You can also install the latest development version from TestPyPI:

pip install pyDVL --index-url https://test.pypi.org/simple/

In order to check the installation you can use:

python -c "import pydvl; print(pydvl.__version__)"

Dependencies

pyDVL requires Python >= 3.8, numpy, scikit-learn, scipy, cvxpy for the Core methods, and joblib for parallelization locally.

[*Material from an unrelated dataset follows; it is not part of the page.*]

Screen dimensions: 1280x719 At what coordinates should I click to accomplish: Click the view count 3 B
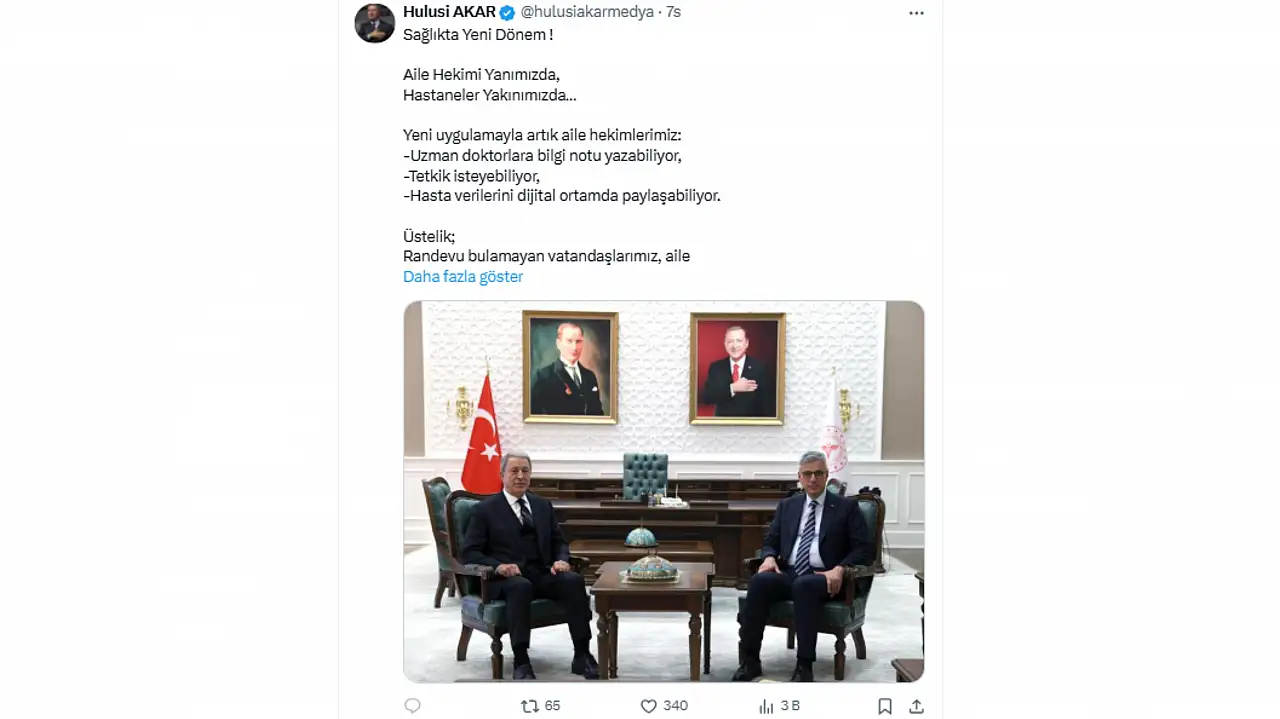790,706
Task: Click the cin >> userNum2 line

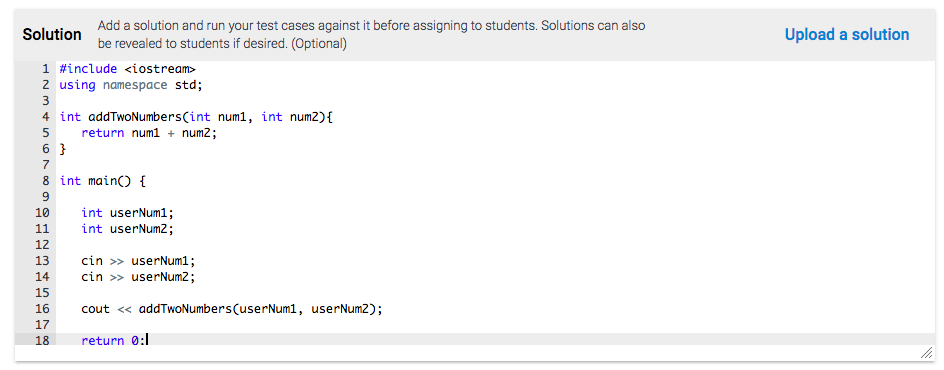Action: click(x=138, y=277)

Additionally,the Influence functions module requires PyTorch (see Installing pyDVL).

Extras

pyDVL has a few extra dependencies that can be optionally installed:

  • influence:

    To use all features of influence functions use instead:

    pip install pyDVL[influence]
    

    This includes a dependency on PyTorch (Version 2.0 and above) and thus is left out by default.

  • cupy:

    In case that you have a supported version of CUDA installed (v11.2 to 11.8 as of this writing), you can enable eigenvalue computations for low-rank approximations with CuPy on the GPU by using:

    pip install pyDVL[cupy]
    

    This installs cupy-cuda11x.

    If you use a different version of CUDA, please install CuPy manually.

  • ray:

    If you want to use Ray to distribute data valuation workloads across nodes in a cluster (it can be used locally as well, but for this we recommend joblib instead) install pyDVL using:

    pip install pyDVL[ray]
    

    see [[getting-started#ray]] for more details on how to use it.

  • memcached:

    If you want to use Memcached for caching utility evaluations, use:

    pip install pyDVL[memcached]
    

    This installs pymemcache additionally.